[Teks untuk Dianalisis]

Selama kampanyenya, Tebboune berjanji untuk mendiversifikasi ekonomi, menciptakan 450.000 pekerjaan, dan menggandakan gaji sektor publik, dengan sangat bergantung pada pendapatan minyak dan gas yang didukung oleh perang di Ukraina.
“Krisis di Ukraina memungkinkan Aljazair memperoleh pangsa pasar di Eropa, memasok gas alam. Pangsanya meningkat dari 12 persen selama 2020-2021 menjadi 19 persen pada 2023,” jelas pakar ekonomi Abderrahmane Mebtoul.
“(Perusahaan minyak milik negara) Sonatrach menyokong seluruh perekonomian Aljazair. Perusahaan ini memungkinkan pertumbuhan finansial, memperkuat cadangan devisa, dan memperkuat belanja domestik, di mana, pada tahun 2023, belanja sosial mencapai 5 triliun dinar ($37 miliar).
“Oleh karena itu, tujuan domestik presiden berikutnya akan bergantung pada beberapa variabel, di antaranya adalah evolusi harga minyak dan gas serta kuantitas ekspor karena konsumsi domestik meningkat seiring dengan demografi Aljazair,” kata Mebtoul.
Konsumsi domestik Aljazair diperkirakan meningkat, karena populasinya diperkirakan akan tumbuh menjadi 51 juta pada tahun 2030.
Tantangan asing
Baik regional maupun domestik, tantangan yang dihadapi Presiden Tebboune sangat banyak.
Ia telah mempelopori banyak kebangkitan diplomatik baru-baru ini untuk Aljazair, menurut Riccardo Fabiani, direktur proyek untuk Afrika Utara di International Crisis Group.
Aljazair mengalami masa-masa absennya hubungan diplomatik ketika mantan Presiden Abdelaziz Bouteflika sakit parah – sebuah gejala rantai komando diplomatik hierarkis yang dijalankannya – dan Tebboune berupaya untuk membalikkan keadaan tersebut.
“Fokusnya adalah pada beberapa krisis regional di mana Aljazair telah mencoba memainkan peran utama: Palestina, Sahara Barat, Sahel, Libya,” jelas Fabiani.

[/Teks untuk Dianalisis]
[Cuplikan Data]

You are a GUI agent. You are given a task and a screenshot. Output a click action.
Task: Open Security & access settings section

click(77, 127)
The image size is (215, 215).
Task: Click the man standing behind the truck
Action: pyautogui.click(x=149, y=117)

[/Cuplikan Data]

→ **Yang Dikerjakan**
Ulangi tanpa perubahan bagian teks tentang Aljazair di atas, mulai dari "Ia telah mempelopori" dan berakhir pada "membalikkan keadaan tersebut.".

→ **Jawaban Tertulis**
Ia telah mempelopori banyak kebangkitan diplomatik baru-baru ini untuk Aljazair, menurut Riccardo Fabiani, direktur proyek untuk Afrika Utara di International Crisis Group.
Aljazair mengalami masa-masa absennya hubungan diplomatik ketika mantan Presiden Abdelaziz Bouteflika sakit parah – sebuah gejala rantai komando diplomatik hierarkis yang dijalankannya – dan Tebboune berupaya untuk membalikkan keadaan tersebut.